Ein 45-Tonnen Kran und ein 60-Tonnen Kran wurden entsprechend in Stellung gebracht, dazwischen der Auflieger des Tiefladers. Langsam schoben die Krane ihre Teleskopausleger aus. Mitarbeiter hängten riesige Bergeschlaufen in die Haken, die sie vorher am havarierten Kran befestigt hatten. Dann hoben sie langsam an. Millimeter für Millimeter hoben sie ihren kleinen Bruder aus dem mit Schlamm gefüllten Graben und setzten ihn direkt auf den bereitgestellten Tieflader. Damit wurde der Kran später direkt in das Werk des Herstellers gebracht.

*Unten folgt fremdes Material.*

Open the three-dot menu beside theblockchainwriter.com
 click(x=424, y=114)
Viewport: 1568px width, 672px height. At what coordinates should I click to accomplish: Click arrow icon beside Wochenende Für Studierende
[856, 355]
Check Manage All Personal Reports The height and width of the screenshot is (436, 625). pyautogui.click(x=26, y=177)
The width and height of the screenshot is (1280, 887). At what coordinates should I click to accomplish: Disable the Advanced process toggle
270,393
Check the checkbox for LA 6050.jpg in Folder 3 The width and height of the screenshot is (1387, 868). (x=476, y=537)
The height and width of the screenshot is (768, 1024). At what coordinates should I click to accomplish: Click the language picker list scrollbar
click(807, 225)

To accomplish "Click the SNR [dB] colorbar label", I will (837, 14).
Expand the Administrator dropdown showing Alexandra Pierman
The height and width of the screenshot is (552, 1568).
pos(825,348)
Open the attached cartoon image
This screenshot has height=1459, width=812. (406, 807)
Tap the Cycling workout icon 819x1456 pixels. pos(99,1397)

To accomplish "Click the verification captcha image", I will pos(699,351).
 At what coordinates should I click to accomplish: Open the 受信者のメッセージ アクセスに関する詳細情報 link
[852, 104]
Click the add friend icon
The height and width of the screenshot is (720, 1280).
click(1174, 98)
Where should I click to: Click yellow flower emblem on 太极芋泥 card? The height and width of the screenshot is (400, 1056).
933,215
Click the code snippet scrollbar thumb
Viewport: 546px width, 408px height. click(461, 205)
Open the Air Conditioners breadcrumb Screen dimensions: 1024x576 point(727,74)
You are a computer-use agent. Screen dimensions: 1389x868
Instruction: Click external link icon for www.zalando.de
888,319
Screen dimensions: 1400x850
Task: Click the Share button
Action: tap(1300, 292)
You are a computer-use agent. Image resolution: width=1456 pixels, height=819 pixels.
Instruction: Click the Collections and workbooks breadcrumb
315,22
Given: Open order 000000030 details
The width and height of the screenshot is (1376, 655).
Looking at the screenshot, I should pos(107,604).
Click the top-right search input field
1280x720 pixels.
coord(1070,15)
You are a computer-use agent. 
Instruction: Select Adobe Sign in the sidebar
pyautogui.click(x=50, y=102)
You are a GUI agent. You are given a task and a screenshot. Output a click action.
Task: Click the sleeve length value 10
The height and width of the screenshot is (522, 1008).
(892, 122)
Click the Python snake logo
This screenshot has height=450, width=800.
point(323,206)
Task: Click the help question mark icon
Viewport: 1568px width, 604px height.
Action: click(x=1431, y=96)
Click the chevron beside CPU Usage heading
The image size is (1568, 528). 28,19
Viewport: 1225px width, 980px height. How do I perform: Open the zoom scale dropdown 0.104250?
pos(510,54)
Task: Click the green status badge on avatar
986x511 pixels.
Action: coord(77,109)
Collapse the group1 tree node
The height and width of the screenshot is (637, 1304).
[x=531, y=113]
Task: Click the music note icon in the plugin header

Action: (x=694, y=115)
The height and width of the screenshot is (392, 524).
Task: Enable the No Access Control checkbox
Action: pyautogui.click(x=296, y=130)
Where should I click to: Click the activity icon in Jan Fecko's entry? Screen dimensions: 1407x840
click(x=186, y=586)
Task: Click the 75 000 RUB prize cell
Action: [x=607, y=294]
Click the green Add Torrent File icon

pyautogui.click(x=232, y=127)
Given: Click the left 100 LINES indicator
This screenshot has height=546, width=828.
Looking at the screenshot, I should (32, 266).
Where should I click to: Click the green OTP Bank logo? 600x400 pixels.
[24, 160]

Gerade einmal eine knappe Stunde dauerte die Bergung des Krans, die gegen 21 Uhr begonnen hatte. Gegen 23 Uhr waren auch die letzten Aufräumarbeiten erledigt und die Straße wurde wieder für den Verkehr freigegeben. Zuvor mussten Mitarbeiter der Straßenmeisterei die Unfallstelle mit den tiefen Furchen im Straßengraben sicherheitshalber mit Warnbaken absichern. Zu nennenswerten Behinderungen kam es während der Bergung nicht.